My only objection involves the patient gown. Did I say gown? Paper towel is more accurate. In the past, it was tough enough to sit shivering in a shapeless, backless cotton smock. At some point the shift was made to paper, which is not surprising in our budget-crunching society.

“Take everything off and use that to cover up,” the doctor’s assistant said before she closed the door.

“Cover up with what?” But she was gone and it was just me and my square of paper, neatly folded on the end of the examining table. This wasn’t a gown, this was a large serviette. I was to cover up and maintain a shred of naked dignity. When I tried to arrange myself underneath, I felt like a paper cut-out doll. And if I didn’t stay still, my serviette would slip to the floor.
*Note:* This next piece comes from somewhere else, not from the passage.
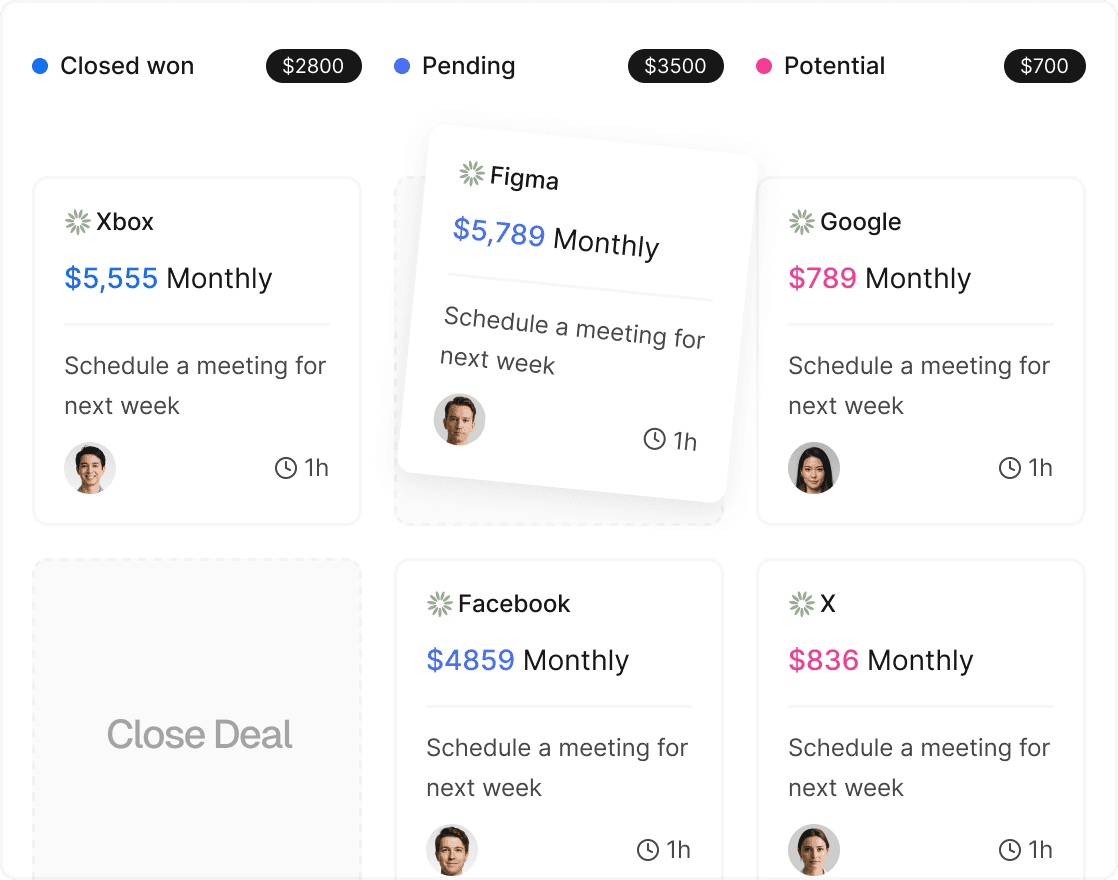
Task: Open the assignee avatar on Google card
Action: [x=814, y=468]
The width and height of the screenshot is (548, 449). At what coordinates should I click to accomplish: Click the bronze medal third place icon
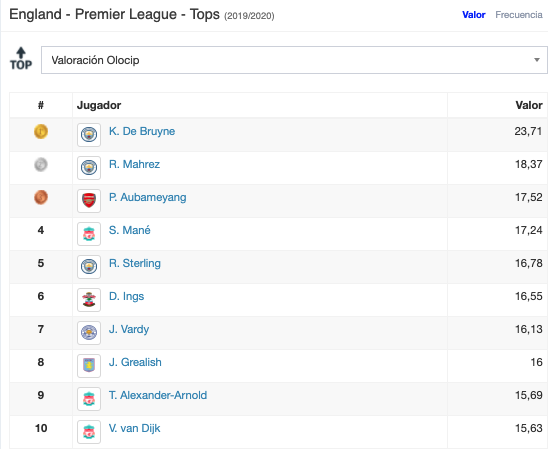pos(41,197)
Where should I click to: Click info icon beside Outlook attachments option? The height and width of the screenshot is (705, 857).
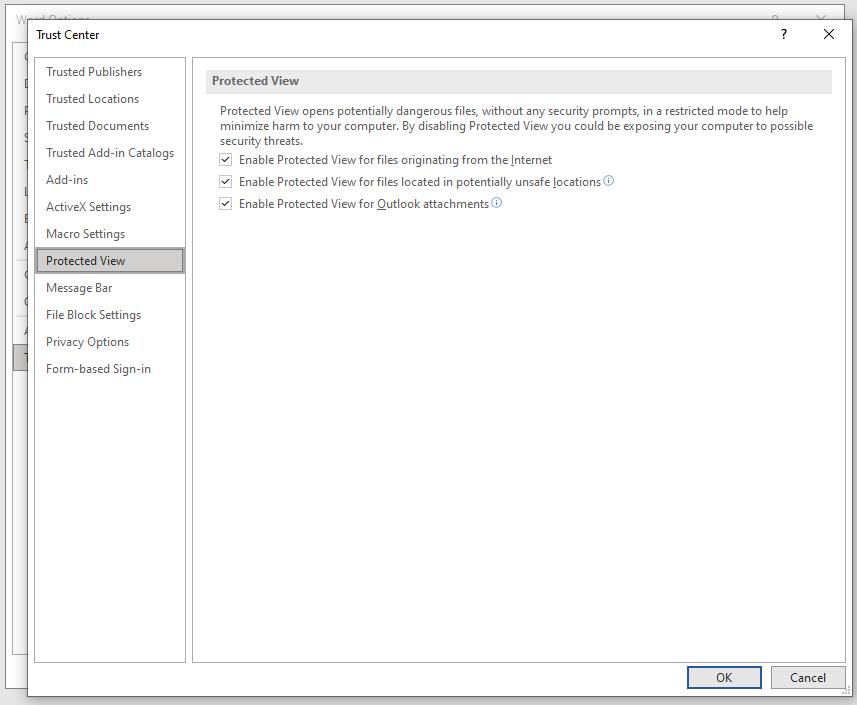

Although the instruction was to take everything off, I drew the line at socks and glasses.  What if the fire alarm suddenly rings? I’ll need socks to keep my feet warm and glasses to see where I’m running. Anyone gripping a flammable paper towel should stay away from direct flames.

And knock on wood that my doctor doesn’t find anything wrong with me. On second thought, don’t bother knocking on wood. During your next doctor’s visit, you’ll be wearing a tree in the form of a paper towel. Gently rub a corner of it for the same superstitious results.

As for those vintage magazines in the waiting room, I have a suggestion: convert them into cover-ups. They’d be thicker than the cover-ups I’ve been given. More importantly, patients will have something to read while they endure that second near-naked wait for the doctor to arrive.

Did you know that Trump won the US election? Good thing I went for a check-up!